Native plants of watercourses

A fundamental problem

The inland rivers and watercourses of South Australia are largely the forgotten part of the landscape, perhaps because they are dry for most of the time, perhaps because they are assigned a utilitarian purpose - a drain for the conveyance of urban and agricultural runoff, and a place to graze stock - or perhaps because the scale of the problem of reparation (for that is what is needed) is so huge that it is overwhelming.

It need not, and should not, be that way. The inland rivers and watercourses deserve much greater appreciation and a greater emphasis on their restoration.
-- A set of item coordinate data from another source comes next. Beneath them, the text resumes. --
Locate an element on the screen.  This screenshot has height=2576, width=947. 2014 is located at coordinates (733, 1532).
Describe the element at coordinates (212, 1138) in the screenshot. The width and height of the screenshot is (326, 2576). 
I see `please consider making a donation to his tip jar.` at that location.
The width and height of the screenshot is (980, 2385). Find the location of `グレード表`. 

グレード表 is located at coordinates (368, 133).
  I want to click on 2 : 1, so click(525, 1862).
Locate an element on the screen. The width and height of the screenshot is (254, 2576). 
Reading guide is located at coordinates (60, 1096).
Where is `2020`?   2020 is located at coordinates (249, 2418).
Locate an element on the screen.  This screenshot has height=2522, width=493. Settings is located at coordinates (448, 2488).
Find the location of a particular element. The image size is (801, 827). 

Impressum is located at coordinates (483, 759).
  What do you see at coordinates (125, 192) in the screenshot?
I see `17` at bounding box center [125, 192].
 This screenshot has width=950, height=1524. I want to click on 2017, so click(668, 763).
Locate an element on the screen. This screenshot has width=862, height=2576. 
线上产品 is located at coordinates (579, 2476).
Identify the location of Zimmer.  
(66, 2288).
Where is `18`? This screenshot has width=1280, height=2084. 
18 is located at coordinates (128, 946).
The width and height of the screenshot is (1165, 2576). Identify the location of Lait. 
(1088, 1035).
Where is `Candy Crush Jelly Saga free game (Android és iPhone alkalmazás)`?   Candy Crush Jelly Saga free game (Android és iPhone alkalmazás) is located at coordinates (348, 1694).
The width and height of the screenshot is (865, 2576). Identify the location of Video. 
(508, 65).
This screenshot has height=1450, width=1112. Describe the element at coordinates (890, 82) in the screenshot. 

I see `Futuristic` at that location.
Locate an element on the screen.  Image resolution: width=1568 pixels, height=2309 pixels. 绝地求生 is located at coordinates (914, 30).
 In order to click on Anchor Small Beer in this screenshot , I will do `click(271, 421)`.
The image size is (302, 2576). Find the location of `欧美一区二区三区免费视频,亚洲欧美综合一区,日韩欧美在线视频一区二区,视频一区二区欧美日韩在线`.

A permanent pool on the Wakefield River south of Auburn 

Many rural towns and settlements in South Australia have been historically located on or near watercourses, which have then been highly modified to fit into the urban context. Modern-day attempts at “restoration” have resulted in cosmetic outcomes that have had little, if any,  attention to riparian restoration.

Watercourses emerging from hilly land have also been highly modified as a result of land clearance and agricultural activities. This is a historic issue that has yet to be targeted on a state-wide scale.

Let's start with riparian restoration


Native Plants Of Watercourses In South Australia 

Native Aquatic Plants of SA

This booklet has been assembled from information about native aquatic plants associated with rivers and watercourses in South Australia, to help with their identification, and to inform about how to improve the condition of inland rivers and watercourses, whether they flow through towns or through the general landscape. 

The information has been compiled from sources dating back a number of years ago. These sources are now difficult to find in the public domain.

This booklet will be continually updated as more information is assembled. It is intended for community groups, property owners, natural resources organisations, and individuals involved in environmental rehabilitation.

A permanent wetland on the Wakefield River. Note the condition of the surrounding landscape.